Eventuell ist da also auch was gekippt in den kommenden Jahren: Wie hier schon auch im Thread erwähnt wurde aus hilfreichen Ideen und Ratschlägen, sich um Sprache Gedanken zu machen, dann so ein Dogma. Ich kann aber jetzt nicht sagen, inwieweit das Bastians Verschulden war, oder seine flapsig-angrifflustigen Glossen auch von der Öffentlichkeit zu etwas gemacht wurden, was sie nie sein sollten und was sie auch nicht sein konnten.
Von Wolf Schneider kursieren auch bis heute „Gesetze“ und Regeln, wie korrektes journalistisches Deutsch zu sein hat.
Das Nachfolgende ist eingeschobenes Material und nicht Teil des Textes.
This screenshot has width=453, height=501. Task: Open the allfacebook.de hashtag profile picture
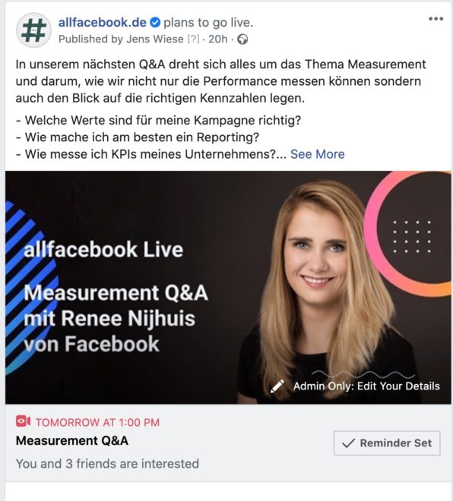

Klar, wenn da komplette Jahrgänge durch so eine Schule gehen - das prägt natürlich. (Es gibt ja mittlerweile sogar eine „Wolf-Schneider-KI“, mit der man sich journalistische Texte von einer KI lektorieren lassen kann, nach den Grundsätzen, die er aufgestellt hat).
Insofern wäre wohl die Quintessenz aus all dem: Jeder hat und kann und darf so seinen Regel-Kanon haben, solange man sich vielleicht bewusst macht, dass es am Ende doch immer auch noch einen gewissen Anteil an subjektivem Geschmack beinhaltet.
Ich habe mir von Bastian damals vor allem die Abneigung gegen „Sinn machen“ übernommen, das pflege ich auch bis heute, aber ich korrigiere da keine Leute mehr, sondern mir persönlich ist „Sinn ergeben“ oder „sinnvoll sein“ einfach ins Blut übergegangen. Ich versuche eine halbwegs gesunde Distanz zu Anglizismen, wenn ich den Eindruck habe, dass sie eigentlich nur dazu da sind, um irgendwas zu verschleiern oder cool zu machen („Event“ als Ersatz für ne Veranstaltung wäre so ein Ding), aber selbstverständlich ist meine Sprache durchsetzt mit Anglizismen, und das ist auch völlig okay so.
Mein aktueller Lieblingsaufreger ist dieses um sich greifende „in 2024“, was aus meiner Sicht ebenfalls komplett aus dem Englischen übernommen wurde, weil im Deutschen heißt es entweder „im Jahr 2024“ oder einfach ganz schlicht „2024“, „wir sind 2024 kein Stück weitergekommen“, „wir müssen 2024 mehr Umsatz machen“, o.ä., etc.
Gleichzeitig ist mir sehr bewusst, dass all das Prozesse sind, die niemand aufhalten kann. 2060 wird unsere Sprache anders aussehen und sich verändert habe. Das ist so. Ich muss da trotzdem nicht allem in vorauseilendem Gehorsam erliegen, aber ich will auch nicht der keifende alte Typ sein, der darüber meckert, dass Sprache heute verschandelt sei.
Da ist mein Lieblingsbeispiel immer das Gedicht „Der Teutsche Michel“ von 1642, wo sich jemand darüber echauffiert, dass die deutsche Sprache komplett verschandelt und verunstaltet sei, mit fürchterlichen neumodischen, flapsigen und fremdländischen Begriffen wie… attackieren, balsamieren, zitieren, diffamieren, exkludieren, Kapitän, Parlament, Harmonie, Fresco, Komödiant, Allianz und so weiter. Also Begriffe, die heutzutage teilweise sogar eher wieder wie universitäre Gelehrtensprache wirken. (Das Gedicht ist sehr lang, ich kann das jedem nur empfehlen. Es endet mit „Gedruckt im Jahr da die deutsche Sprach verderbt war, 1642“).
Klingt aus heutiger Sicht absolut großartig. Insofern, ich werde mich dann 2060 wohl auch an „performen“ gewöhnt haben…
„In 2024“ hasse ich auch wie die Pest, gerade weil es einfach zwei Buchstaben und ein Leerzeichen zu viel sind. Aber selbst Jörg Langer neigt zu dieser grässlichen Form.
„Liebe alle“ find ich dagegen ganz praktisch, weil höflicher als „Hallo miteinander“ und nicht so lang wie die anderen Alternativen, die mir bislang so einfielen.